What they claim: Roborock's privacy policy says it collects data "necessary for providing and improving" its services.
What we found: The Roborock app requests permissions including precise location, Wi-Fi network information, and Bluetooth access. The vacuum itself collects room dimensions, cleaning schedules (revealing when you're home and when you're not), obstacle data, and device inventory via its camera. Combined, this creates a detailed profile: where you live, the layout of your home, your daily schedule, and what objects are in each room. Roborock shares data with third parties for "service improvement" and advertising analytics. A cleaning robot that builds a dossier on your home, your schedule, and your belongings.

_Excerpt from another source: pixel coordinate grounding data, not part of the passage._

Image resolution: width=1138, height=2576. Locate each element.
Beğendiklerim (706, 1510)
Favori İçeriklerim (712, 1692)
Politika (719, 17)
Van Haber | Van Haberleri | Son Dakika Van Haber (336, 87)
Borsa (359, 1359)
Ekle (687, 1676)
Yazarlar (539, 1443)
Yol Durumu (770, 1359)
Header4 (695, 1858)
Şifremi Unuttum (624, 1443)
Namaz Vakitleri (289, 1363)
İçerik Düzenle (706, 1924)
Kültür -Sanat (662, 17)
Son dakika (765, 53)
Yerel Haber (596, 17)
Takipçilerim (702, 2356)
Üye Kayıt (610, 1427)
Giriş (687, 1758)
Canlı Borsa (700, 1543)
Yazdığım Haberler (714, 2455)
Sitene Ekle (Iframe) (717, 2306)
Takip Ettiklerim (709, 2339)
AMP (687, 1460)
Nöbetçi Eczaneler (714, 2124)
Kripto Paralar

What they claim: Roborock states it "takes data security seriously" and that map data is "encrypted and stored securely."
What we found: Roborock vacuums generate detailed floor plans of your home using LiDAR — centimetre-accurate maps showing room dimensions, furniture placement, doorways, and obstacles. The Roborock app sends this data to cloud servers. Security researcher Dennis Giese (the same researcher who exposed Ecovacs) has documented that Roborock devices communicate with servers in China. While Roborock has moved some cloud infrastructure to AWS and European servers, the company itself is headquartered in Beijing and subject to China's National Intelligence Law. The combination of LiDAR-accurate home mapping and Chinese jurisdiction creates the same structural concern as Ecovacs.
What they claim: Roborock markets its S8 MaxV as featuring "advanced AI obstacle avoidance" with an on-device camera.
What we found: The Roborock S8 MaxV and similar models include front-facing cameras for obstacle recognition. Roborock states camera images are processed on-device and not uploaded. However, the same researchers who exposed Ecovacs' photo uploads noted that verifying on-device processing claims is extremely difficult without a full firmware audit — and no such audit has been published for Roborock. The camera can recognise objects including shoes, cables, pet waste, and socks. A camera that can identify objects in your home has the technical capability to identify much more. The "processed on-device" claim is a policy choice, not a technical limitation, and can change with a firmware update.